A 2014 update on the New Normal on the first page.
Posted via Business Insider:
Some extracts from the original “The New Normal” of May 2009 on the second page.
El Erian calls “The New Normal” something which Richard Koo would call “Balance Sheet Recession“.
Editor’s Note: Business Insider reached out to Mohamed for an update on the New Normal. Here is what he sent us in response.
The context: When first rolled out in a May 2009 PIMCO publication, the concept of the “new normal” attracted only limited support in economic, market and policy circles. But after five years of frustratingly-low economic growth and alarmingly-high unemployment, the concept has caught on. It also relates to the more-detailed analytical work done by Carmen Reinhard, Ken Rogoff, Larry Summers, Paul Krugman, Richard Koo, Tom Friedman, and others.

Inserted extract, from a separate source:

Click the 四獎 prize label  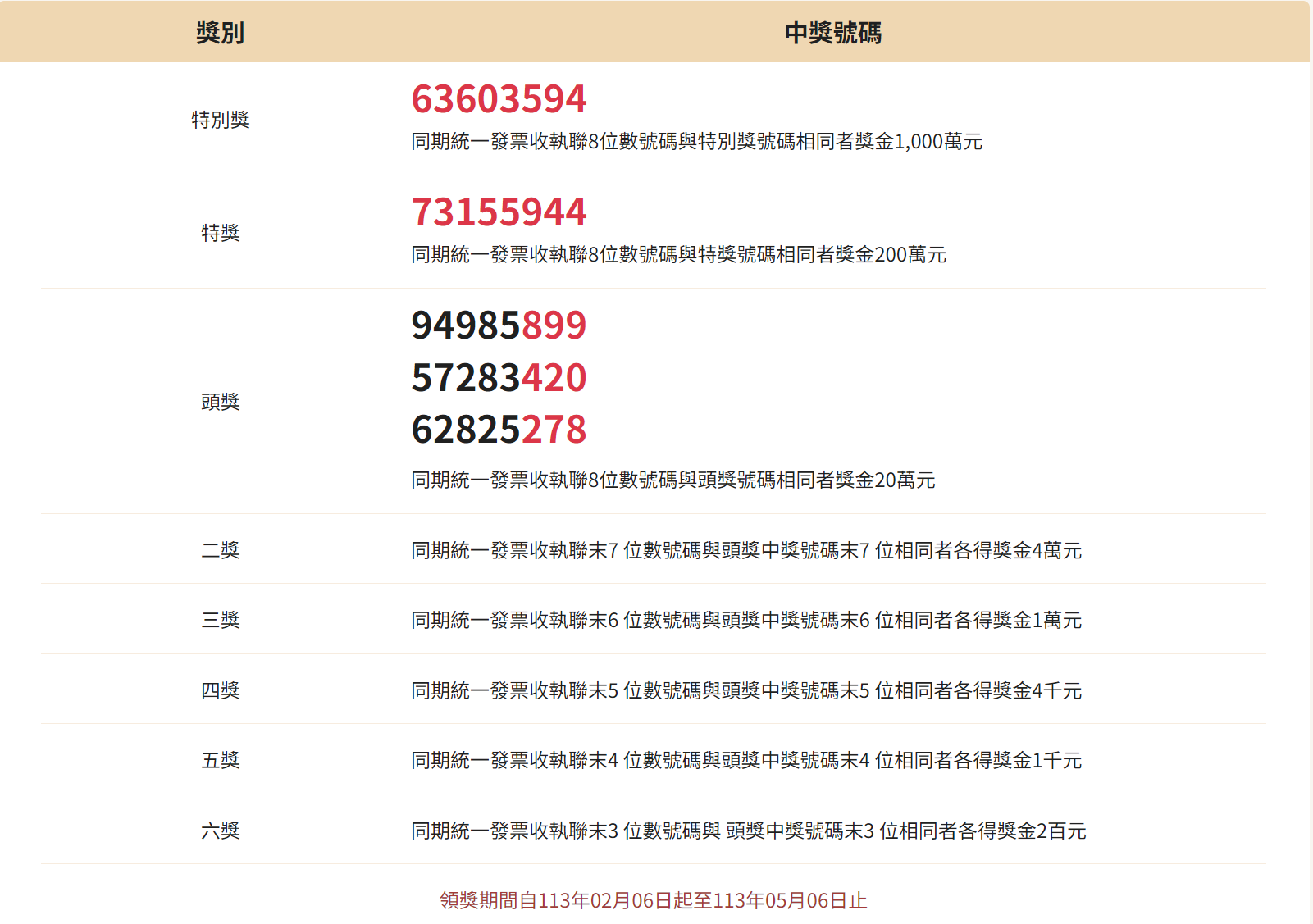pyautogui.click(x=219, y=690)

What is the new normal: Developed over several rounds of discussions among PIMCO colleagues in the run-up and the immediate aftermath of the 2008 global financial crisis, the concept signaled the likelihood that western economies would not reset in a typical cyclical manner – or, adapting an old Monty Python sketch, the crisis would prove much more than a “flesh wound.” Rather than a quick bounce back in growth (the rubber band “V” shaped recovery), economic activity would remain persistently sluggish and unemployment unusually high.
The underlying rationale: The initial reasoning was based on the view that it takes many years for an economy to recover fully from a period of excessive leverage, extreme debt entitlement, and irresponsible risk taking and credit extension. Subsequently, with policy responses lagging developments on the ground (see next point), the growth/employment challenges were further aggravated by inadequate aggregate demand and insufficient attention paid to supply-side factors.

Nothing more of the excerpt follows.